§ **DATASET ENTRIES**
= = = = = = =

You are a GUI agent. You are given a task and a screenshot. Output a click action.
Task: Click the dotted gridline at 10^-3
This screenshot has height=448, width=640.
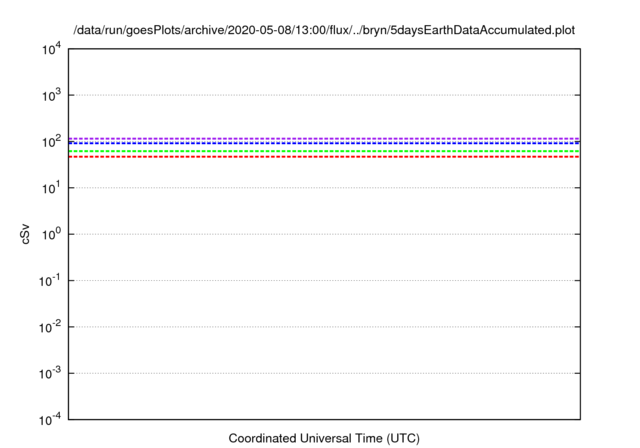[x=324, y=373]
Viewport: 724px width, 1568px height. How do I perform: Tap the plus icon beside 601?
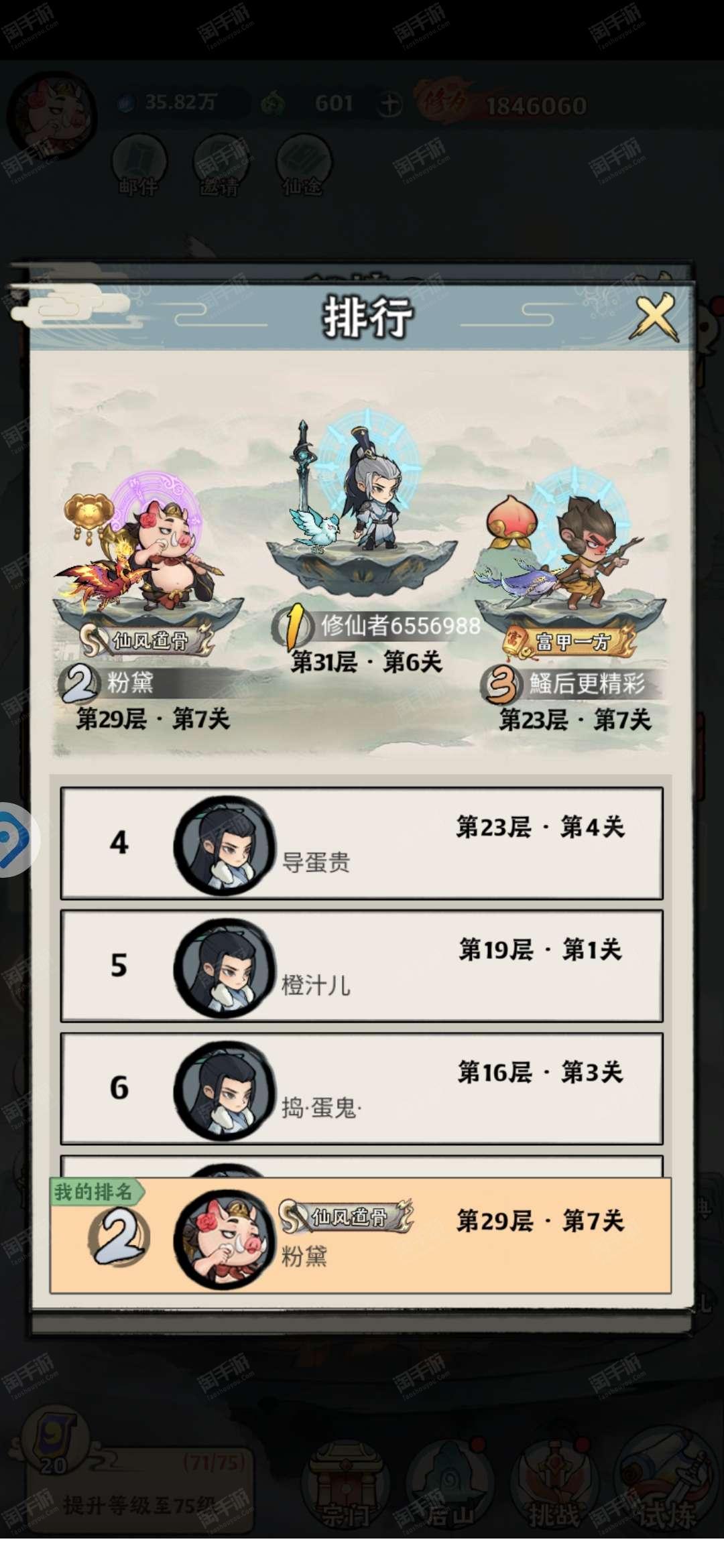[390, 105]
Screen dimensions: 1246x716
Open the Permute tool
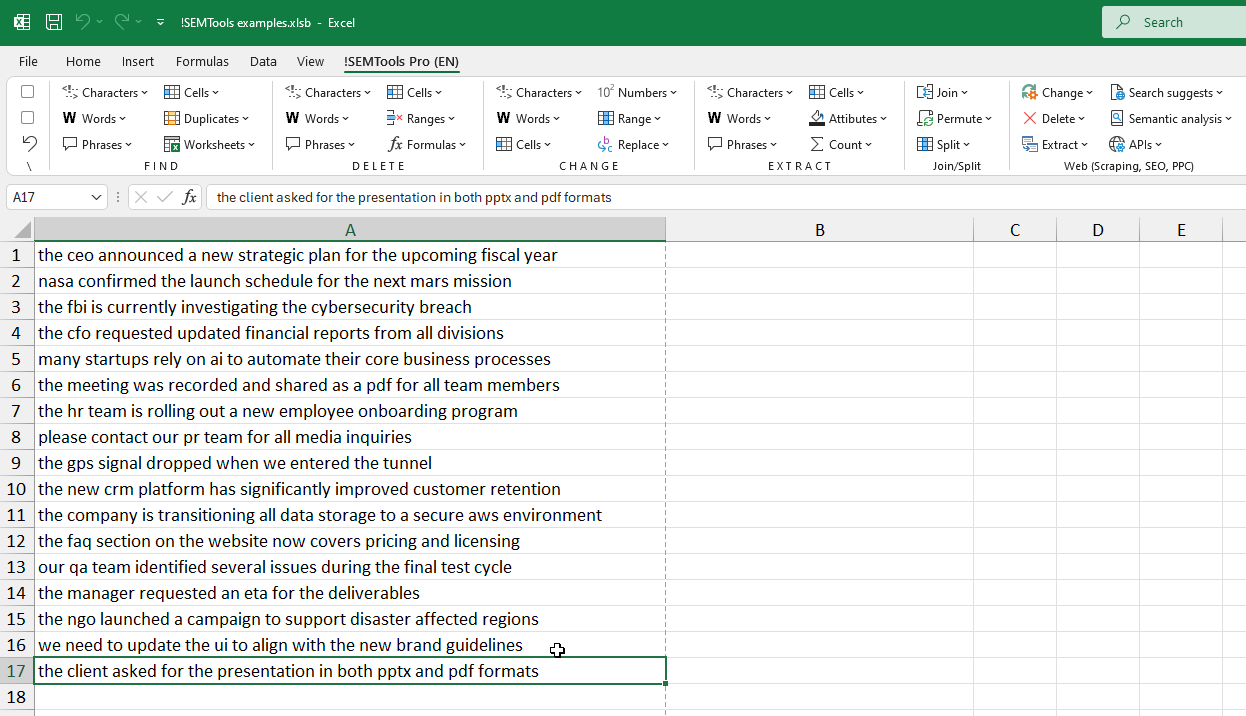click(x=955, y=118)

= = = = = = =

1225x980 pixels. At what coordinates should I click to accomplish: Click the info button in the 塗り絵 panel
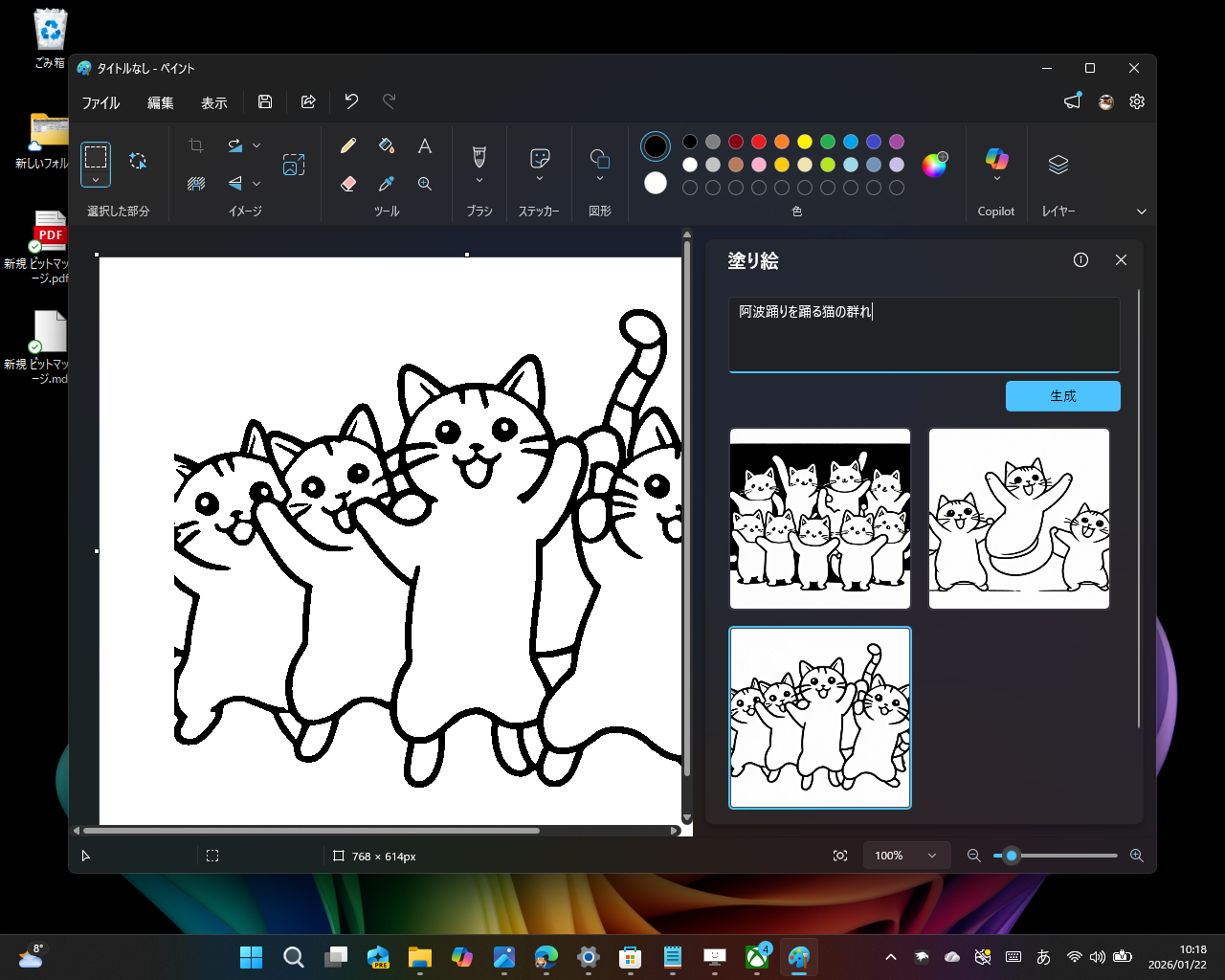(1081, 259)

= = = = = = =

§ **WORK REQUIRED**
What you return must match, character for character, the lines above from the one with "You are a GUI" through the one with "Screen dimensions: 1246x716", minus any pictures.

§ **SOLUTION FOR THIS TASK**
You are a GUI agent. You are given a task and a screenshot. Output a click action.
Task: Click the dotted gridline at 10^-3
This screenshot has height=448, width=640.
[x=324, y=373]
Viewport: 724px width, 1568px height. How do I perform: Tap the plus icon beside 601?
[390, 105]
Screen dimensions: 1246x716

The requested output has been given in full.